SOCIEDAD
El clamor de un uruguayo: “¡mamá, déjame morir!”
Pablo le repite desesperadamente a su madre: “¡Me quiero morir!”, como el papá de Florencia (ver nota aparte), pone a la sociedad uruguaya de cara a la eutanasia: sí o no a la muerte voluntaria, asistida, en situación terminal. En junio o julio el parlamento abordará el tema eutanasia, mientras tanto se hacen oír voces.

EL ECO se comunicó con el colega Tomar Ureica pidiendo su autorización para transcribir parte del relato que publicó en la edición de El Observador del 12/5/2025:
Pablo solo es feliz mientras duerme. Cuando despierta, en ese mismo cuerpo inmóvil en el que se siente “enjaulado” desde hace más de tres años, repite:
—¡La puta madre! ¡Otra vez esta pesadilla! ¡Me quiero morir!
Pablo solo quiere morir, o que lo ayuden a morirse cuanto antes. Pero su mano inerte es incapaz de sostener una cucharita de café, mucho menos un revólver con el que pueda cumplir su anhelo. Pablo solo quiere la eutanasia.
Hasta marzo de 2022, Pablo Canela era otro Pablo, en Uruguay. Era un diseñador gráfico multipremiado por sus logos del centenario del Automóvil Club del Uruguay o de personajes de series de televisión. Le gustaba la noche, las fiestas electrónicas y su novia. Era un “ateo” devoto del Club Nacional de Football. Era sano, un pibe de 35 años, lo que se dice “normal”.
Primero empezaron los mareos. Luego los pasos torpes. La botella de refresco que se patina de las manos. El resbalón en la ducha. Su cerebelo, ese órgano que controla el equilibrio y los movimientos del cuerpo, empezó a fallar. Los médicos le diagnosticaron ataxia cerebelosa ideopática. Un nombre rimbombante para definir la afección del cerebelo por causas que se desconocen. No había tenido un virus, ni un problema inmune, ni la enfermedad de Freidreich, ni una alteración genética.
No hay explicación, tampoco cura ni reversibilidad
En menos de cuatro meses —una velocidad que sorprendió hasta el más experimentado de los neurólogos que lo atendieron— su cuerpo quedó inmóvil. Los pensamientos, no.

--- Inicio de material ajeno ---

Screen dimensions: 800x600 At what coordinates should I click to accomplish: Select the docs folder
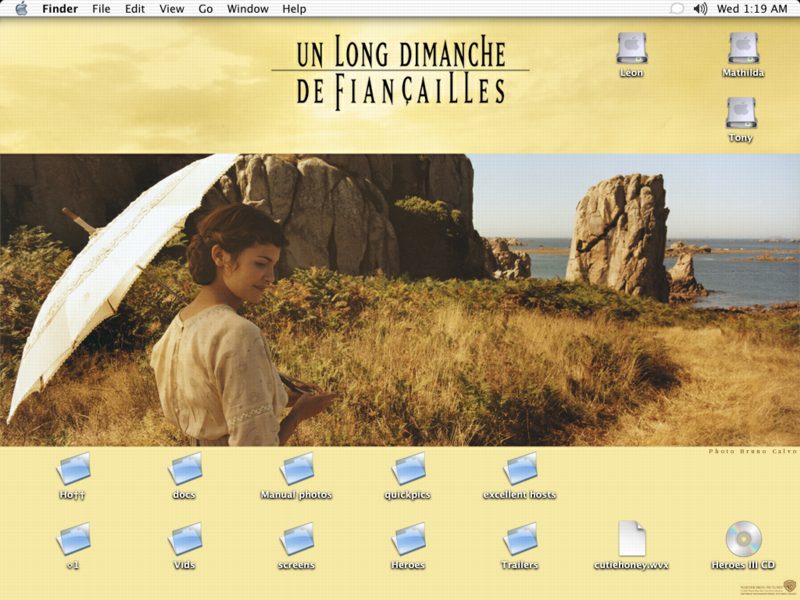[185, 468]
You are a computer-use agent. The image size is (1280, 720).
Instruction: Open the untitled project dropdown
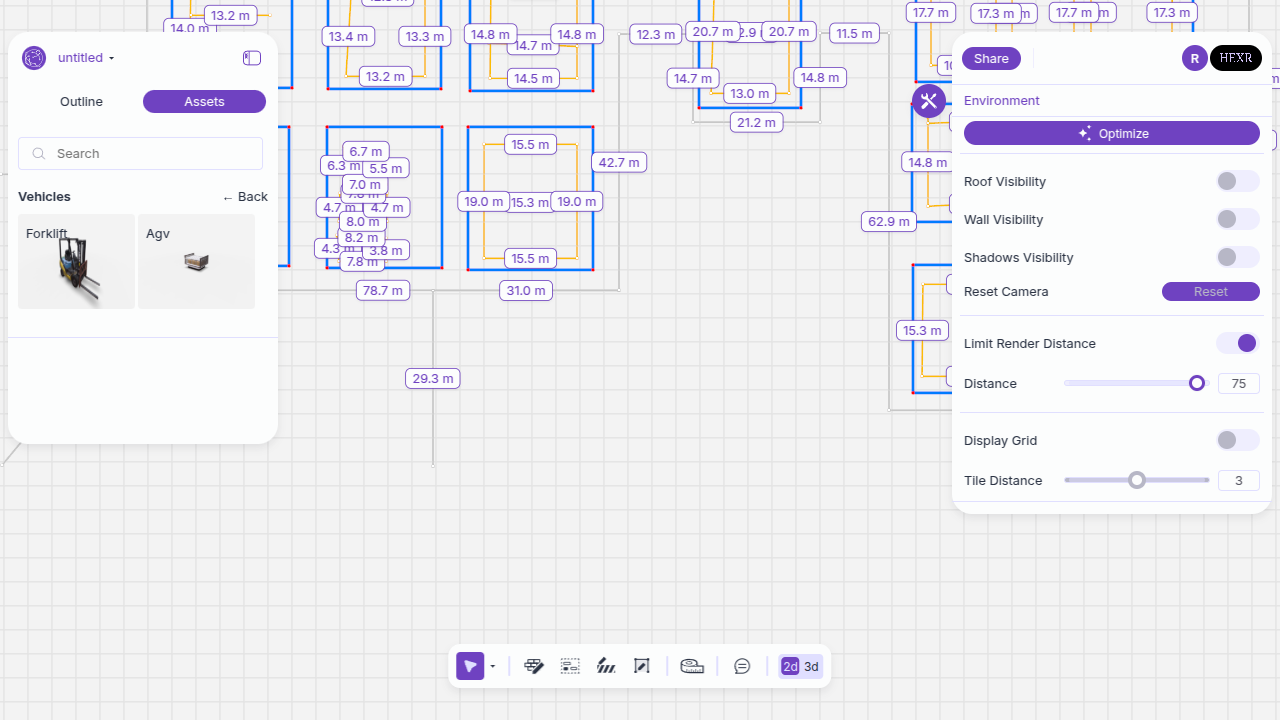[x=86, y=58]
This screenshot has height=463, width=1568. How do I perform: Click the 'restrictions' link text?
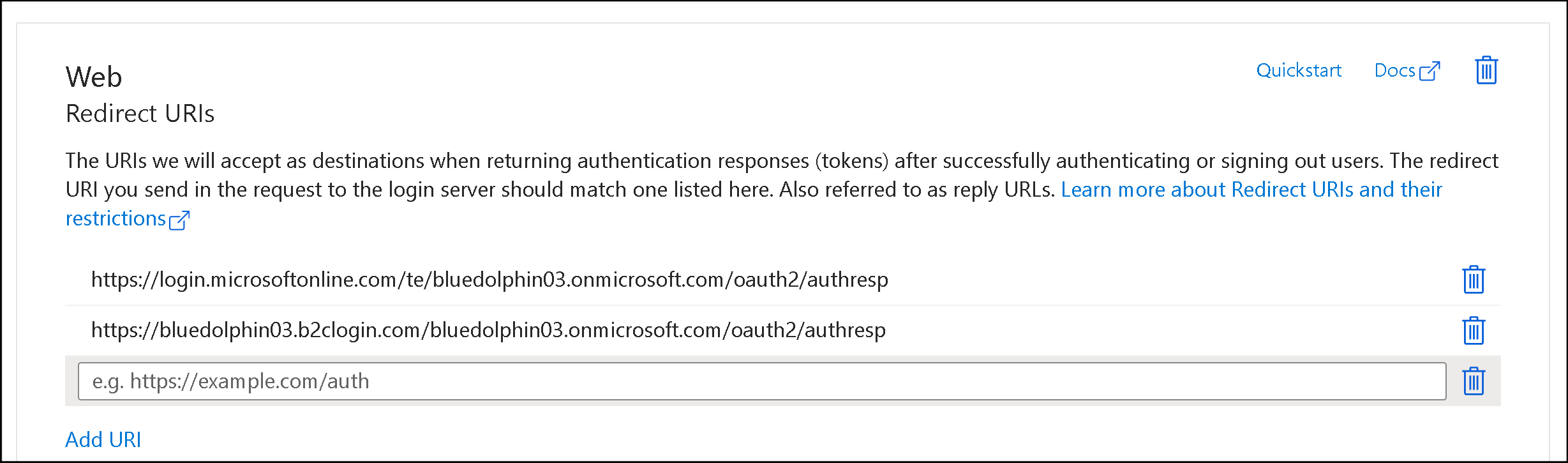point(116,218)

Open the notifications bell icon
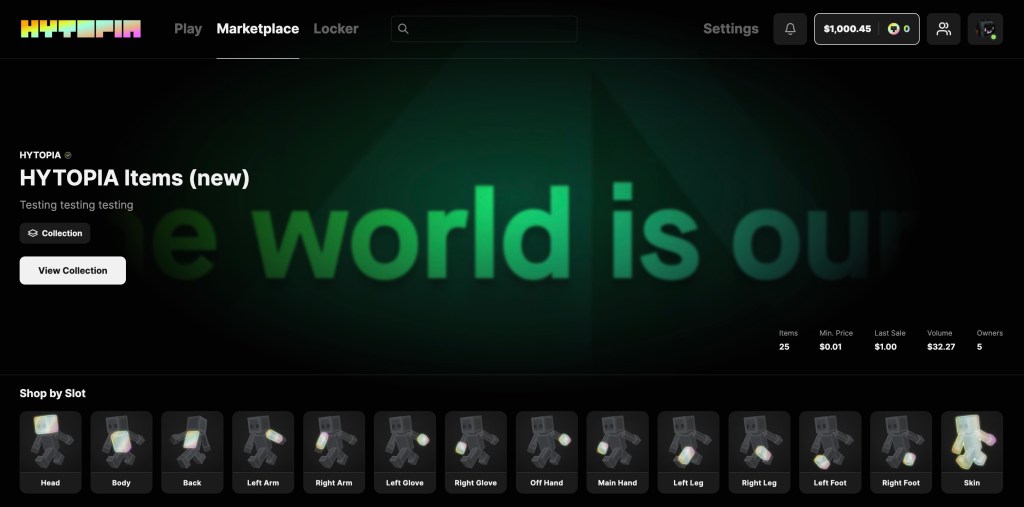790,29
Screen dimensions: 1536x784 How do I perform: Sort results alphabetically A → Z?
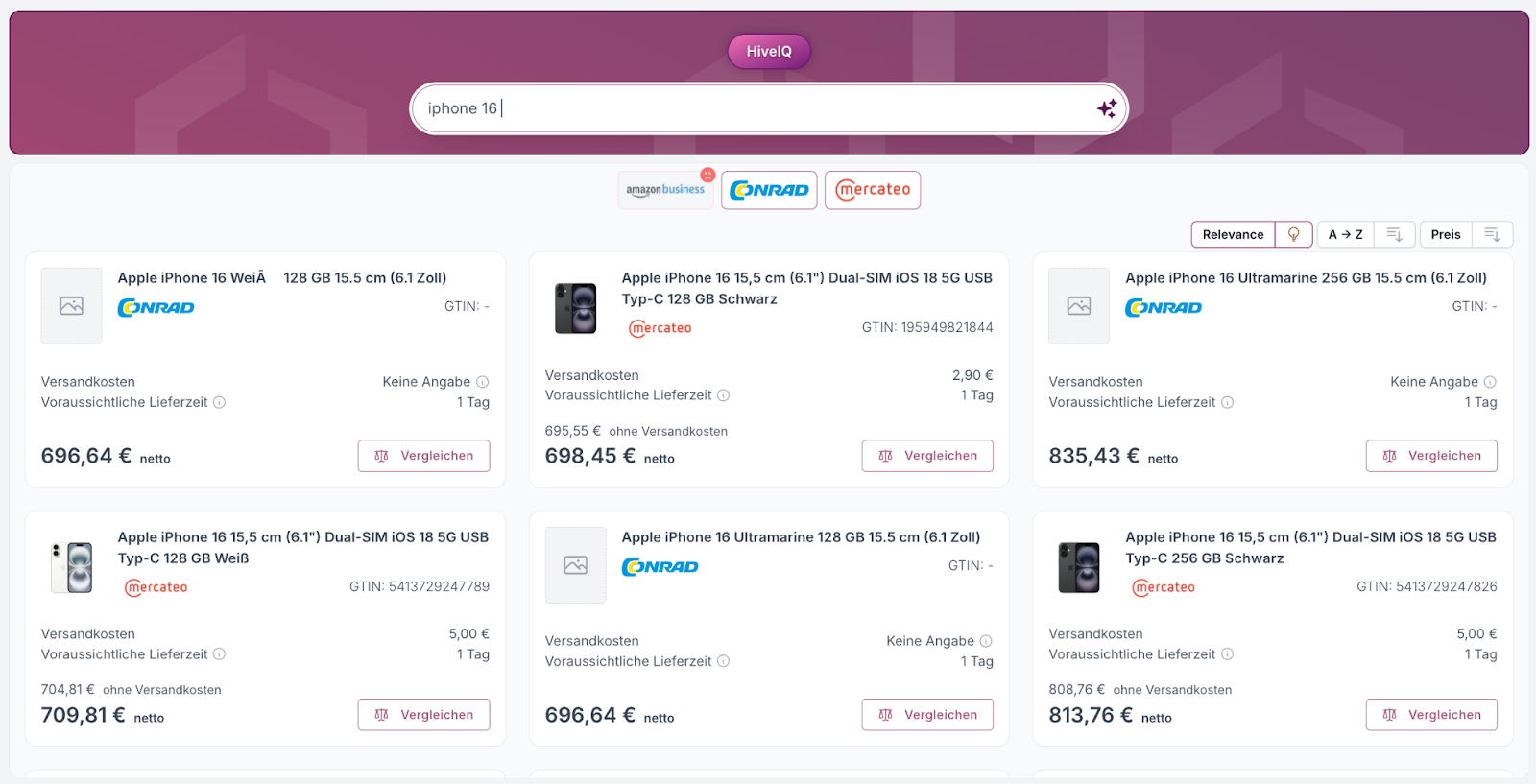coord(1345,234)
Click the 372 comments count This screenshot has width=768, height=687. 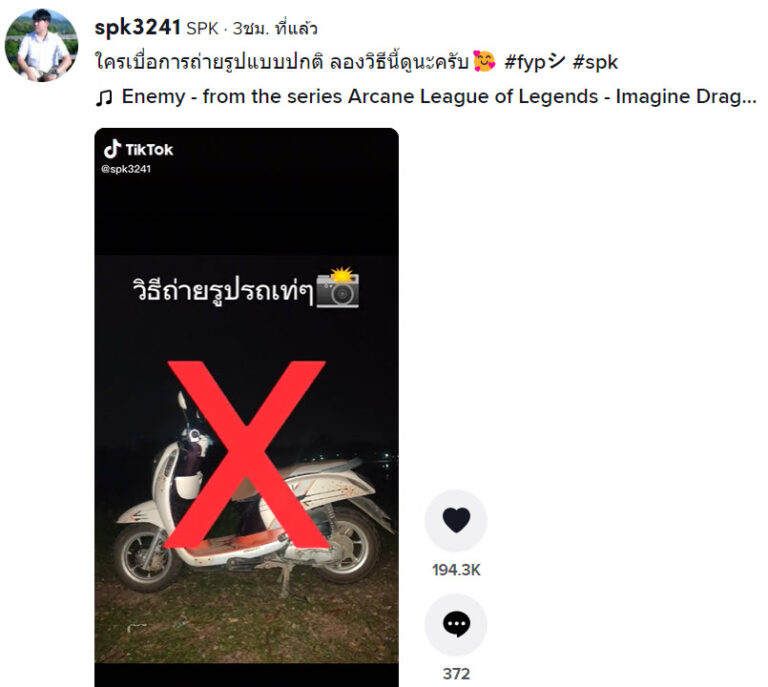point(456,674)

En los test de psicología occidental la muerte está asociada al color negro, a la oscuridad. Pablo, sabedor de diseño gráfico, la piensa distinto:
—Hablan de que la muerte es irreversible, pero capaz lo que le sigue es mejor. Seguro es mejor que mi estado actual, nada puede ser peor. Así que imagino la muerte como la paz, como el blanco, como esa ausencia de color que da el descanso. Quiero descansar.
Cuando llegó el clamor
Mónica, la mamá de Pablo, no recuerda con precisión cuándo fue la primera vez que su hijo le confesó que quería morirse. Le suena que al principio no le creyó. Desde que la ataxia cerebelosa se adueñó de su “tesoro más preciado”, cada tanto Pablo gritaba:
—¡Mamá, me quiero morir! ¡Mamá, dejame morir!
Pero hace cerca de un año —después de meses de psicoterapia y cuidados paliativos— la petición de Pablo adquirió otra impronta. Ya no era el quejido por un “momento bajón”, ni un decir al aire. Pablo se rindió. Pidió que le desenchufaran la tele en la que veía a Nacional o el Barcelona, que no le dieran más anticoagulantes y largó “a la mierda” la decena de medicamentos que le administraban a diario. Entendió que su derecho también es una muerte digna, transitada junto a sus afectos, al costado de su gata Chiara, y ejecutada por profesionales que le eviten más dolor.
Para Mónica, la mamá de Pablo un hijo nunca es una carga. Nunca se le hubiese cruzado la idea de que Pablo dejara este mundo antes que ella. Solo fue aceptando que llegó el momento de poner fin al “sufrimiento insoportable” que padece su hijo. Fue comprendiendo que, aunque su “cuerpo es una jaula”, su mente sigue siendo la de un hombre de 38 años que toma las riendas de su destino. Su voluntad.
Si este uruguayo tuviera menos de 18 año no podría hablar de eutanasia –aunque no exista-, tampoco podría hacerse entender que quisiera terminar con su vida, si estuviera en estado vegetativo.